Open Banking APIs require a change in approach and, some argue, will remove long-standing habits, which some banks view as a threat. A culture of openness is what Amazon founder Jeff Bezos aimed for when he sent the (supposedly apocryphal) internal email telling all staff to get into APIs or face finding another job, and we all know whom the banks view as their main competition these days, don’t we? Banks should recognise that the times have changed and that they cannot hope to do everything themselves.
The man on the street
On the consumer side of things, APIs and Open Banking can create value by aggregating and centralising large portions of their financial lives.

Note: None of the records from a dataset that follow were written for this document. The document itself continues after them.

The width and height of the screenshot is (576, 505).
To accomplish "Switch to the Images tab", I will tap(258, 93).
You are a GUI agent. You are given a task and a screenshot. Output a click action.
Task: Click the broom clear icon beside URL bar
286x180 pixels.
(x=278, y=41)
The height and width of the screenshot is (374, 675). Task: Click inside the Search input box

No longer will payments, analytics, wealth management, trading and more be separate and disparate entities, requiring their own usernames, passwords, authentication steps and tedious workarounds. APIs can enable a bundling of services into one hub, which in turn cuts down on development costs.
One thing that will need reworking is how PSD2 and Open Banking is perceived by the public. A research report from Crealogix found that 46% of consumers are concerned about the security implications of Open Banking, including identity theft and data breaches. On top of that, 69% of those asked said that Open Banking was a bad idea, based on their concerns over data security. Perhaps adding to the confusion, only 14.3% of those asked actually knew what Open Banking was. Less than a quarter (22.8%) had been told by their banks what the initiative was and how it would impact them.

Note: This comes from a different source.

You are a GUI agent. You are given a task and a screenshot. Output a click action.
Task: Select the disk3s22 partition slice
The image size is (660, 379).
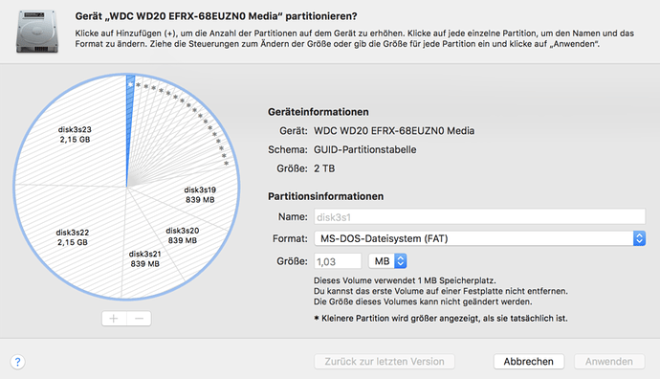73,237
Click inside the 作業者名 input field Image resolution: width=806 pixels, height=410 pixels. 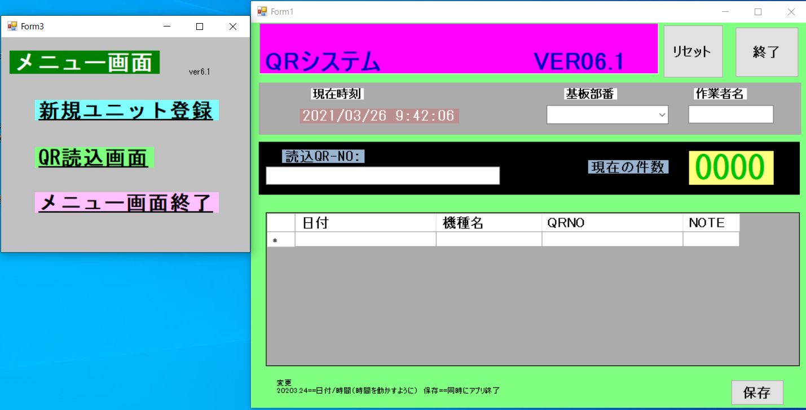coord(730,114)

On the PSD2 side of things, the EC has insisted that personal data processed in the provision of payment services must accord with EU data protection rules. According to the PSD2 recitals, data protection by design and data protection by default should be embedded across all systems. Payment service providers are obliged to deploy security measures that are “proportionate to the security risks concerned”. The CMA also states that data and security standards must take account of the EU’s General Data Protection Regulations (GDPR) and the 4th Anti-Money Laundering Directive.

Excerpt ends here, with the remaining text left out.